Stored records
---*---

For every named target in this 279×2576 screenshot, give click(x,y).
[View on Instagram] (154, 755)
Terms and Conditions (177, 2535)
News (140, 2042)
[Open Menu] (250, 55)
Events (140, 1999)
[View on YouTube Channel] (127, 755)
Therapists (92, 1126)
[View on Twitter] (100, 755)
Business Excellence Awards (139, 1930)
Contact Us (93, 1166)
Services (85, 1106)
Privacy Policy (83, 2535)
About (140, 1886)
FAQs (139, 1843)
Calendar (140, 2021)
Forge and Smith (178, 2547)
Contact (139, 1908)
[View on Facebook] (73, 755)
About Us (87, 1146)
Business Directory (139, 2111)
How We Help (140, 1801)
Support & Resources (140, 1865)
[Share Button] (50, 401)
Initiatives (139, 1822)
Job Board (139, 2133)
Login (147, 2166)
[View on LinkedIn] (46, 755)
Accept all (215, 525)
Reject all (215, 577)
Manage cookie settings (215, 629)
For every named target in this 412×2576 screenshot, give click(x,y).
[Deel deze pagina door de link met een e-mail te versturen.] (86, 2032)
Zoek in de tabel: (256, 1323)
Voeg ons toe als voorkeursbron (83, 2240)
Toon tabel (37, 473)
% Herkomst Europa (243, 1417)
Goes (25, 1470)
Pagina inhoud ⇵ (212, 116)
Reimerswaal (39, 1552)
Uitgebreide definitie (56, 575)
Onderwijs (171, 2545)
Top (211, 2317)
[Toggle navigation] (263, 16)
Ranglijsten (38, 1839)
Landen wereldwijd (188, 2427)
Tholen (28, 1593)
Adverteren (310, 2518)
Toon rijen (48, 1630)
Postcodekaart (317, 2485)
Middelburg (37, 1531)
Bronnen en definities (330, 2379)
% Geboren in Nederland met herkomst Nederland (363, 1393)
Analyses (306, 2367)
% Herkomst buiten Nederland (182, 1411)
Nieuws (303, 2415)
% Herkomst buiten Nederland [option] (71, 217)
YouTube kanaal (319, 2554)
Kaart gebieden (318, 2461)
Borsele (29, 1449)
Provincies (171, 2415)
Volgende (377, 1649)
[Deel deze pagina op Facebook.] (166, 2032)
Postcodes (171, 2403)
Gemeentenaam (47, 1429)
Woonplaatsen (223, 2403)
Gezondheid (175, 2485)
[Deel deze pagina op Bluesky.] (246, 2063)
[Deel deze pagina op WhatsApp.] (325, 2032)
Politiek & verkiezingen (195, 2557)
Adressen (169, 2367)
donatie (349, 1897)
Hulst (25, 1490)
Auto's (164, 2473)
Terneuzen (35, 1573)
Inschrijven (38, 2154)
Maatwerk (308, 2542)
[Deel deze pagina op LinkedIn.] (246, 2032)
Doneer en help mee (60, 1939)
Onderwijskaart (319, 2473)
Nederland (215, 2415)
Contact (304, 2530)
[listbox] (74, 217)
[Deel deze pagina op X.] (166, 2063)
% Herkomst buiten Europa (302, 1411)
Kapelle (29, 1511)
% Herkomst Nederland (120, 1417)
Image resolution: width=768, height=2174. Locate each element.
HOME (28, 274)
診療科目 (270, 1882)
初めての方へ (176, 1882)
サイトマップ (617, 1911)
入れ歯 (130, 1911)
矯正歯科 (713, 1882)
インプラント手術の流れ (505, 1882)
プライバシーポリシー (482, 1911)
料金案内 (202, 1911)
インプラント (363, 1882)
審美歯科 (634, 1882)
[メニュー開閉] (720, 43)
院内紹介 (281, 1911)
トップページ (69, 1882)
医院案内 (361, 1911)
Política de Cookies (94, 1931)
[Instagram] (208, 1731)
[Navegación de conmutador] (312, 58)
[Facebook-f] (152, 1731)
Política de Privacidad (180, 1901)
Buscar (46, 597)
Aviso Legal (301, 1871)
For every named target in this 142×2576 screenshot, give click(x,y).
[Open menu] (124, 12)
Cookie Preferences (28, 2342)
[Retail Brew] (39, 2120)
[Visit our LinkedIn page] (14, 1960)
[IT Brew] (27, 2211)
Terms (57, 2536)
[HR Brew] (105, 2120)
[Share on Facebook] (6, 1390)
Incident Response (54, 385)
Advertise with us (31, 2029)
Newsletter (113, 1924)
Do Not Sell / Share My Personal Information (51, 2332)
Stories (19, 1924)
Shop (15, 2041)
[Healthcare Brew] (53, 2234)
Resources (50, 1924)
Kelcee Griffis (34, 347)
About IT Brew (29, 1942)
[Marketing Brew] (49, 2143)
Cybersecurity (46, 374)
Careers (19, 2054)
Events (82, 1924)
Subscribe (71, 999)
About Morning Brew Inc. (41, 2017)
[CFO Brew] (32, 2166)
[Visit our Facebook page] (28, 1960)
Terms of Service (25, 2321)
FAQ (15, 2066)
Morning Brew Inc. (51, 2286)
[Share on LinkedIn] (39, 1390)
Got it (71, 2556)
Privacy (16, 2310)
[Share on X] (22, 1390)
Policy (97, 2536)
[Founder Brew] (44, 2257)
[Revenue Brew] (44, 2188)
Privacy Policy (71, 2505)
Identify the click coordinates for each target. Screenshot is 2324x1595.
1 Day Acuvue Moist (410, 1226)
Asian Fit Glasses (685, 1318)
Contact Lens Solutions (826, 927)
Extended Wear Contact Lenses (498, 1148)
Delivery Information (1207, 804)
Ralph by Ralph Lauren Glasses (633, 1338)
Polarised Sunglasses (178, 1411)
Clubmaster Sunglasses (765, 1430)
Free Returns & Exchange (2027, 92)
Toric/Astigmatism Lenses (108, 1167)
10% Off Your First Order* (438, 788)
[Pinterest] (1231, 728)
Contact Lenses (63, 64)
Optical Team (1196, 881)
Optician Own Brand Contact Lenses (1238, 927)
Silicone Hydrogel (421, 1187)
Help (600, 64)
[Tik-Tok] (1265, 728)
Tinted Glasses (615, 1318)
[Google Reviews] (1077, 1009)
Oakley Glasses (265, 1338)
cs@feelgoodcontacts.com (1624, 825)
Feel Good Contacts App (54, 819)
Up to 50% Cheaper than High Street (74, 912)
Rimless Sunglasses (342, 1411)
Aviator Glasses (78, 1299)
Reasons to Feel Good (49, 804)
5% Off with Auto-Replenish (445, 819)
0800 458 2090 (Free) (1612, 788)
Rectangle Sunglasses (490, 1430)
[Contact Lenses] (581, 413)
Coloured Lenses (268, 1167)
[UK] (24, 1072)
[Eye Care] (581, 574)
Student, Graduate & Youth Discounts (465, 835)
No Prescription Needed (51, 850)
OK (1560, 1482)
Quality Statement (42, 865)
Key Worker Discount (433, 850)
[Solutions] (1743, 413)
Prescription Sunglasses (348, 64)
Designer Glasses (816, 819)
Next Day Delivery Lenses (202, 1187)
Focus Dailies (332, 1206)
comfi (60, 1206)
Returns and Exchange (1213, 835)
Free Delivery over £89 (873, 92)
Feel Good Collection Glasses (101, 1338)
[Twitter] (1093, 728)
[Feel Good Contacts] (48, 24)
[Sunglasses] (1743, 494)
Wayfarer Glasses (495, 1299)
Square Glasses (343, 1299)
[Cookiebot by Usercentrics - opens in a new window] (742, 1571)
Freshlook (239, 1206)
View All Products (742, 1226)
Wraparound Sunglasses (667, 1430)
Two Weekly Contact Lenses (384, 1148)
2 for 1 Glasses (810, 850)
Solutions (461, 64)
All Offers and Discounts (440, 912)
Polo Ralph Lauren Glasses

---*---

(ACTION ITEM)
Print each line above exactly as it stands.

(RESULT)
For every named target in this 279×2576 screenshot, give click(x,y).
[View on Instagram] (154, 755)
Terms and Conditions (177, 2535)
News (140, 2042)
[Open Menu] (250, 55)
Events (140, 1999)
[View on YouTube Channel] (127, 755)
Therapists (92, 1126)
[View on Twitter] (100, 755)
Business Excellence Awards (139, 1930)
Contact Us (93, 1166)
Services (85, 1106)
Privacy Policy (83, 2535)
About (140, 1886)
FAQs (139, 1843)
Calendar (140, 2021)
Forge and Smith (178, 2547)
Contact (139, 1908)
[View on Facebook] (73, 755)
About Us (87, 1146)
Business Directory (139, 2111)
How We Help (140, 1801)
Support & Resources (140, 1865)
[Share Button] (50, 401)
Initiatives (139, 1822)
Job Board (139, 2133)
Login (147, 2166)
[View on LinkedIn] (46, 755)
Accept all (215, 525)
Reject all (215, 577)
Manage cookie settings (215, 629)
For every named target in this 412×2576 screenshot, give click(x,y).
[Deel deze pagina door de link met een e-mail te versturen.] (86, 2032)
Zoek in de tabel: (256, 1323)
Voeg ons toe als voorkeursbron (83, 2240)
Toon tabel (37, 473)
% Herkomst Europa (243, 1417)
Goes (25, 1470)
Pagina inhoud ⇵ (212, 116)
Reimerswaal (39, 1552)
Uitgebreide definitie (56, 575)
Onderwijs (171, 2545)
Top (211, 2317)
[Toggle navigation] (263, 16)
Ranglijsten (38, 1839)
Landen wereldwijd (188, 2427)
Tholen (28, 1593)
Adverteren (310, 2518)
Toon rijen (48, 1630)
Postcodekaart (317, 2485)
Middelburg (37, 1531)
Bronnen en definities (330, 2379)
% Geboren in Nederland met herkomst Nederland (363, 1393)
Analyses (306, 2367)
% Herkomst buiten Nederland (182, 1411)
Nieuws (303, 2415)
% Herkomst buiten Nederland [option] (71, 217)
YouTube kanaal (319, 2554)
Kaart gebieden (318, 2461)
Borsele (29, 1449)
Provincies (171, 2415)
Volgende (377, 1649)
[Deel deze pagina op Facebook.] (166, 2032)
Postcodes (171, 2403)
Gemeentenaam (47, 1429)
Woonplaatsen (223, 2403)
Gezondheid (175, 2485)
[Deel deze pagina op Bluesky.] (246, 2063)
[Deel deze pagina op WhatsApp.] (325, 2032)
Politiek & verkiezingen (195, 2557)
Adressen (169, 2367)
donatie (349, 1897)
Hulst (25, 1490)
Auto's (164, 2473)
Terneuzen (35, 1573)
Inschrijven (38, 2154)
Maatwerk (308, 2542)
[Deel deze pagina op LinkedIn.] (246, 2032)
Doneer en help mee (60, 1939)
Onderwijskaart (319, 2473)
Nederland (215, 2415)
Contact (304, 2530)
[listbox] (74, 217)
[Deel deze pagina op X.] (166, 2063)
% Herkomst buiten Europa (302, 1411)
Kapelle (29, 1511)
% Herkomst Nederland (120, 1417)
Image resolution: width=768, height=2174. Locate each element.
HOME (28, 274)
診療科目 (270, 1882)
初めての方へ (176, 1882)
サイトマップ (617, 1911)
入れ歯 (130, 1911)
矯正歯科 (713, 1882)
インプラント手術の流れ (505, 1882)
プライバシーポリシー (482, 1911)
料金案内 (202, 1911)
インプラント (363, 1882)
審美歯科 (634, 1882)
[メニュー開閉] (720, 43)
院内紹介 (281, 1911)
トップページ (69, 1882)
医院案内 (361, 1911)
Política de Cookies (94, 1931)
[Instagram] (208, 1731)
[Navegación de conmutador] (312, 58)
[Facebook-f] (152, 1731)
Política de Privacidad (180, 1901)
Buscar (46, 597)
Aviso Legal (301, 1871)
For every named target in this 142×2576 screenshot, give click(x,y).
[Open menu] (124, 12)
Cookie Preferences (28, 2342)
[Retail Brew] (39, 2120)
[Visit our LinkedIn page] (14, 1960)
[IT Brew] (27, 2211)
Terms (57, 2536)
[HR Brew] (105, 2120)
[Share on Facebook] (6, 1390)
Incident Response (54, 385)
Advertise with us (31, 2029)
Newsletter (113, 1924)
Do Not Sell / Share My Personal Information (51, 2332)
Stories (19, 1924)
Shop (15, 2041)
[Healthcare Brew] (53, 2234)
Resources (50, 1924)
Kelcee Griffis (34, 347)
About IT Brew (29, 1942)
[Marketing Brew] (49, 2143)
Cybersecurity (46, 374)
Careers (19, 2054)
Events (82, 1924)
Subscribe (71, 999)
About Morning Brew Inc. (41, 2017)
[CFO Brew] (32, 2166)
[Visit our Facebook page] (28, 1960)
Terms of Service (25, 2321)
FAQ (15, 2066)
Morning Brew Inc. (51, 2286)
[Share on LinkedIn] (39, 1390)
Got it (71, 2556)
Privacy (16, 2310)
[Share on X] (22, 1390)
Policy (97, 2536)
[Founder Brew] (44, 2257)
[Revenue Brew] (44, 2188)
Privacy Policy (71, 2505)
Identify the click coordinates for each target. Screenshot is 2324x1595.
1 Day Acuvue Moist (410, 1226)
Asian Fit Glasses (685, 1318)
Contact Lens Solutions (826, 927)
Extended Wear Contact Lenses (498, 1148)
Delivery Information (1207, 804)
Ralph by Ralph Lauren Glasses (633, 1338)
Polarised Sunglasses (178, 1411)
Clubmaster Sunglasses (765, 1430)
Free Returns & Exchange (2027, 92)
Toric/Astigmatism Lenses (108, 1167)
10% Off Your First Order* (438, 788)
[Pinterest] (1231, 728)
Contact Lenses (63, 64)
Optical Team (1196, 881)
Optician Own Brand Contact Lenses (1238, 927)
Silicone Hydrogel (421, 1187)
Help (600, 64)
[Tik-Tok] (1265, 728)
Tinted Glasses (615, 1318)
[Google Reviews] (1077, 1009)
Oakley Glasses (265, 1338)
cs@feelgoodcontacts.com (1624, 825)
Feel Good Contacts App (54, 819)
Up to 50% Cheaper than High Street (74, 912)
Rimless Sunglasses (342, 1411)
Aviator Glasses (78, 1299)
Reasons to Feel Good (49, 804)
5% Off with Auto-Replenish (445, 819)
0800 458 2090 (Free) (1612, 788)
Rectangle Sunglasses (490, 1430)
[Contact Lenses] (581, 413)
Coloured Lenses (268, 1167)
[UK] (24, 1072)
[Eye Care] (581, 574)
Student, Graduate & Youth Discounts (465, 835)
No Prescription Needed (51, 850)
OK (1560, 1482)
Quality Statement (42, 865)
Key Worker Discount (433, 850)
[Solutions] (1743, 413)
Prescription Sunglasses (348, 64)
Designer Glasses (816, 819)
Next Day Delivery Lenses (202, 1187)
Focus Dailies (332, 1206)
comfi (60, 1206)
Returns and Exchange (1213, 835)
Free Delivery over £89 (873, 92)
Feel Good Collection Glasses (101, 1338)
[Twitter] (1093, 728)
[Feel Good Contacts] (48, 24)
[Sunglasses] (1743, 494)
Wayfarer Glasses (495, 1299)
Square Glasses (343, 1299)
[Cookiebot by Usercentrics - opens in a new window] (742, 1571)
Freshlook (239, 1206)
View All Products (742, 1226)
Wraparound Sunglasses (667, 1430)
Two Weekly Contact Lenses (384, 1148)
2 for 1 Glasses (810, 850)
Solutions (461, 64)
All Offers and Discounts (440, 912)
Polo Ralph Lauren Glasses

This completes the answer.